Suppose we have an array of values:
A = [ 1.5 2.5 3.5 4.5 5.5 6.5 ]
We can use the find command to give us the element index values matching particular criteria:
inds = find(A>3)
This returns [3 4 5 6] because the 3rd, 4th, 5th, and 6th element of A are greater than 3. We can break this down a little bit more. Note that
B = A>3
performs an element-by-element comparison for all the values in A. Then, the find command finds all of the entries that are not 0:
inds = find(B)
If we then examine the variable A at the index values indicated by the find command, we will see all of the points greater than 3:
A(inds)
Now we can return to our example at hand.
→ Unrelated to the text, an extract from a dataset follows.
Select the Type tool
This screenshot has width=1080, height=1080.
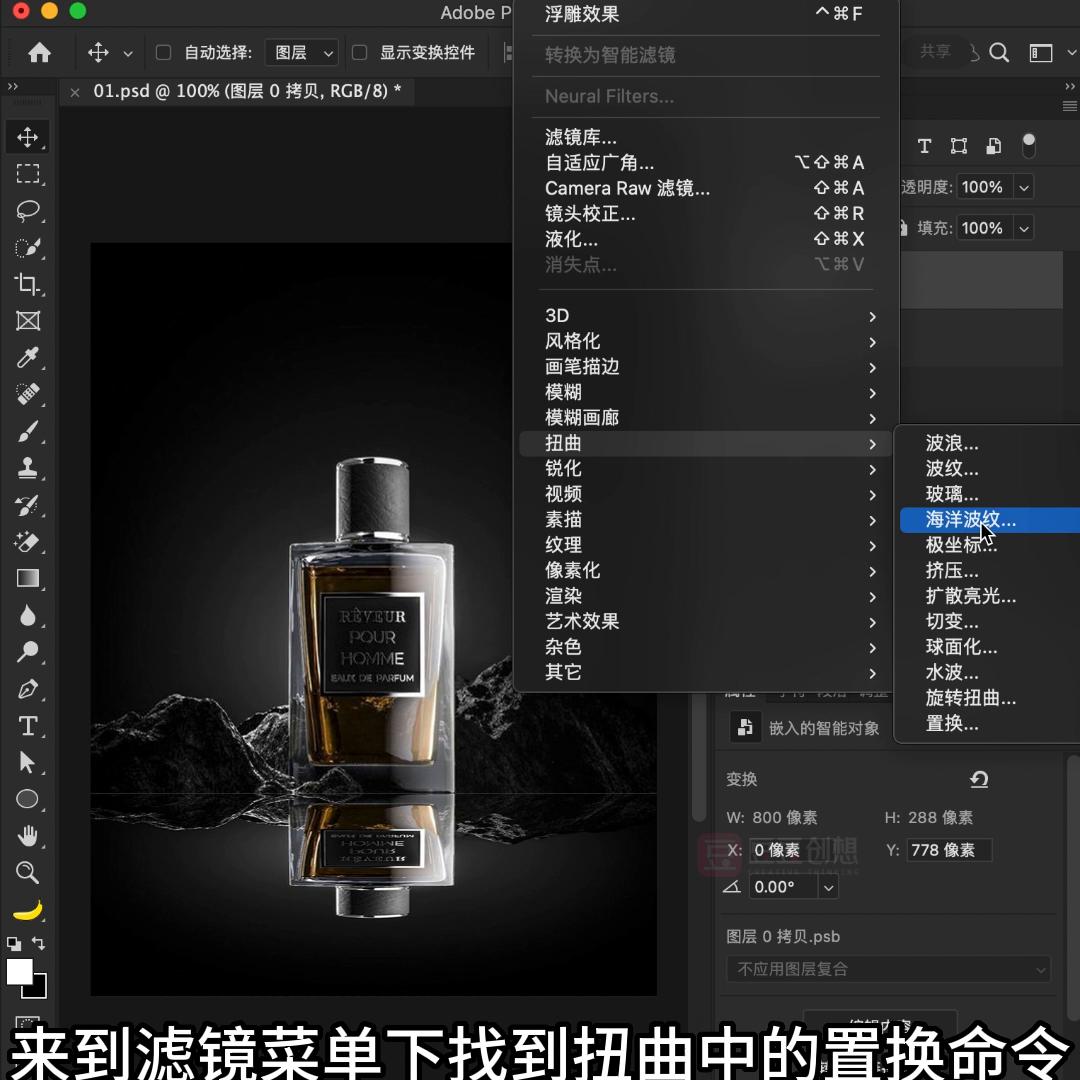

To find all of the index values in our dataset that correspond to boys, we can use:
boys = find(heights_t.("Sex")=="Boy");
% want to unpack this more? type in: heights_t.("Sex")=="Boy"
girls = find(heights_t.("Sex")=="Girl");
Now we can identify the heights of all the girls by accessing only those elements of heights:
heights_t(girls,"Height")
Let's calculate the means and plot the data:
mn_total = mean(table2array(heights_t(:,"Height"))); % compute the mean of whole data set
%%% here
mn_girls = mean(table2array(heights_t(girls,"Height"))); % compute mean of girls
mn_boys = mean(table2array(heights_t(boys,"Height"))); % compute mean of boys
bar([1 2 3],[mn_total mn_girls mn_boys],'w');
hold on
plot(1,table2array(heights_t(:,"Height")),'go'); % plot all heights
plot(2,table2array(heights_t(girls,"Height")),'rd'); % plot girl heights
plot(3,table2array(heights_t(boys,"Height")),'bs'); % plot boy heights
Q1: Are the differences in the means significant? We can check that out:
[h,p_t] = ttest2(table2array(heights_t(girls,"Height")),table2array(heights_t(boys,"Height")))
Now, how much of the variation in this data can be explained by sex?
The total variation that we observed is simply the sample variation multiplied by the number of samples:
variance_per_point=var(table2array(heights_t(:,"Height")),1); %var(x,1) is sample variance, Lab 1.7
number_points = length(table2array(heights_t(:,"Height")));
total_variance = number_points * variance_per_point
This total variance is the sum of the variance that occurs 1) within the 2 groups, and 2) between (or across or among) the 2 groups.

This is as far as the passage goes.